### Data provided

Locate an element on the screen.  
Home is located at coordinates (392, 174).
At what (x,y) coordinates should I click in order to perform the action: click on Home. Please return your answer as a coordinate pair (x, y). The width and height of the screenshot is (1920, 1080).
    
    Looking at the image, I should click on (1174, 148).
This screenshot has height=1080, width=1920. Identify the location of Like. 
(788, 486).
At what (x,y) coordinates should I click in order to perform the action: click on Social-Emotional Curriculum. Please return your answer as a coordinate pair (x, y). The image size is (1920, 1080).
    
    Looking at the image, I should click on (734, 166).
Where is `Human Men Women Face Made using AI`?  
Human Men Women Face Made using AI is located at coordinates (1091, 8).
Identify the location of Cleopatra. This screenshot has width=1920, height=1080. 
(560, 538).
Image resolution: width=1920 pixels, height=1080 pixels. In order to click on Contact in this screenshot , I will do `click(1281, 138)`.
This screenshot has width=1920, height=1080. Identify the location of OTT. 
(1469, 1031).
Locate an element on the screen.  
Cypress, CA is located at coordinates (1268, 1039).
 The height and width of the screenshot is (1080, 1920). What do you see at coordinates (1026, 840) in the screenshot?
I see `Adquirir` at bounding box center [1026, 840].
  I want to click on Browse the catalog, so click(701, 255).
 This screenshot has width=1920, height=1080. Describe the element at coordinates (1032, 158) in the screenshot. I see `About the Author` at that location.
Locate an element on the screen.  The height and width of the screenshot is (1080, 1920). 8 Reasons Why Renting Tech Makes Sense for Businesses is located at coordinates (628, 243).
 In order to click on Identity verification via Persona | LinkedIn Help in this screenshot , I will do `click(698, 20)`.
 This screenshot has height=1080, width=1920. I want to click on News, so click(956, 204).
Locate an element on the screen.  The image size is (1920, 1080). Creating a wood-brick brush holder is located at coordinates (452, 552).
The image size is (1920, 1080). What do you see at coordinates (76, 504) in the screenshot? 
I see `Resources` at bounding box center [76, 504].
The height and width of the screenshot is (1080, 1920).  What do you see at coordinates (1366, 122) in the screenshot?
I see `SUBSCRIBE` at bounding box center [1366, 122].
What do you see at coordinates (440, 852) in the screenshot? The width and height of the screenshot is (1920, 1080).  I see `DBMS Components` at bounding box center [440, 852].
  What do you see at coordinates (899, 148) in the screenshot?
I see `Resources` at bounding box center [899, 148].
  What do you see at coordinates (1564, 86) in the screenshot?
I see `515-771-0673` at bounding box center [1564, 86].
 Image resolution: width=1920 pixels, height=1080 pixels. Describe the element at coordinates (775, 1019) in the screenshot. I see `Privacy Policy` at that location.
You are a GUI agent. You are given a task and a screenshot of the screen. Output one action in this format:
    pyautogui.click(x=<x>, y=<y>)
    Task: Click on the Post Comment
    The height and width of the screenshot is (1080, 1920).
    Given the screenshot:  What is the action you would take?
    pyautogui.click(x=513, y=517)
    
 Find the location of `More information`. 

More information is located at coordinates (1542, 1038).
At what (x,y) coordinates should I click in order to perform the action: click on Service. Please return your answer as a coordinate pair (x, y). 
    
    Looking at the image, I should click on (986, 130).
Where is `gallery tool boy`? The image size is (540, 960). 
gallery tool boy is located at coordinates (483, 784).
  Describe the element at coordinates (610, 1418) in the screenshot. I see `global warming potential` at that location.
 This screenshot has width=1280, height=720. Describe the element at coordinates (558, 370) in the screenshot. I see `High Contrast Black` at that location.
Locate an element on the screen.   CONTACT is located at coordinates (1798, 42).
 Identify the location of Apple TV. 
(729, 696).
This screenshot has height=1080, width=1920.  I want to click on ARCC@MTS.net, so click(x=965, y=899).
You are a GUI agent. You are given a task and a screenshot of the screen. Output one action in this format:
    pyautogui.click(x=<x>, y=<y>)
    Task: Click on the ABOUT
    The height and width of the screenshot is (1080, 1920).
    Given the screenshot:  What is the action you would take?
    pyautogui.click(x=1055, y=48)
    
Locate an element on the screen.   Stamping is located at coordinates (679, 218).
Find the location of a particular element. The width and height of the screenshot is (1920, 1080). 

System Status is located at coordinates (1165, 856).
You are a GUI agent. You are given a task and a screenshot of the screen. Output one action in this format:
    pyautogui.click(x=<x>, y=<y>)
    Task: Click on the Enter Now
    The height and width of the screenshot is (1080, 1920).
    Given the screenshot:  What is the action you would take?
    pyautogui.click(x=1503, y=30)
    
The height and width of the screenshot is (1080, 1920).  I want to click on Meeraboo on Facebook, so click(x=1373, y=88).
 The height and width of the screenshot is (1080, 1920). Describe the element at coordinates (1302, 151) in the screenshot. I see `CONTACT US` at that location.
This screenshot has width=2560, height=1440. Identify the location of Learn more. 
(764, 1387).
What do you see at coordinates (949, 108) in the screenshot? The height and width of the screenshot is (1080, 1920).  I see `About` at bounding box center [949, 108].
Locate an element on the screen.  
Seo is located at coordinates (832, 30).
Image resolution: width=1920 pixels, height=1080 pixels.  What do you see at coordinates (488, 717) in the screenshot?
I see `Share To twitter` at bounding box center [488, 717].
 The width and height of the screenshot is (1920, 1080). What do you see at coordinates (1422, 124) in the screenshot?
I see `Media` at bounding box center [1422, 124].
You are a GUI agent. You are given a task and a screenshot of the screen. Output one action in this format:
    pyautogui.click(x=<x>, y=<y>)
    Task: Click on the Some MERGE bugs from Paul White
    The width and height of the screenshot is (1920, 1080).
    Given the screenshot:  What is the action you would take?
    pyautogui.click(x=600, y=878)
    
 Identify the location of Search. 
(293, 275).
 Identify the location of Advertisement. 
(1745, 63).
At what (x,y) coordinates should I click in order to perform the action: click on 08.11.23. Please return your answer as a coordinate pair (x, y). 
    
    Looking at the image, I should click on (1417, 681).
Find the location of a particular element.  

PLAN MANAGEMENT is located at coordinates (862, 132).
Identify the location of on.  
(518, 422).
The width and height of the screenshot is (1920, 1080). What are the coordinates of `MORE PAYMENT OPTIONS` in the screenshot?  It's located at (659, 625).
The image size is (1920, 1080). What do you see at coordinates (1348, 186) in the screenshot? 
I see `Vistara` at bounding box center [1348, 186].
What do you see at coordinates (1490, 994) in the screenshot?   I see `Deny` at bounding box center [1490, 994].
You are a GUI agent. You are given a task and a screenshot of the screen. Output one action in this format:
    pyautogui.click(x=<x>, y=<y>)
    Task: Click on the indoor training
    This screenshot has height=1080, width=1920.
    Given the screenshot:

######

§ **Work instructions**:
Copy out the items above verbatim, covering the stretch from the line containing "This screenshot has height=1080, width=1920. Identify" through the line containing "(1469, 1031).", with both of those lines included.

§ **Result of this task**:
This screenshot has height=1080, width=1920. Identify the location of Like. 
(788, 486).
At what (x,y) coordinates should I click in order to perform the action: click on Social-Emotional Curriculum. Please return your answer as a coordinate pair (x, y). The image size is (1920, 1080).
    
    Looking at the image, I should click on (734, 166).
Where is `Human Men Women Face Made using AI`?  
Human Men Women Face Made using AI is located at coordinates (1091, 8).
Identify the location of Cleopatra. This screenshot has width=1920, height=1080. 
(560, 538).
Image resolution: width=1920 pixels, height=1080 pixels. In order to click on Contact in this screenshot , I will do `click(1281, 138)`.
This screenshot has width=1920, height=1080. Identify the location of OTT. 
(1469, 1031).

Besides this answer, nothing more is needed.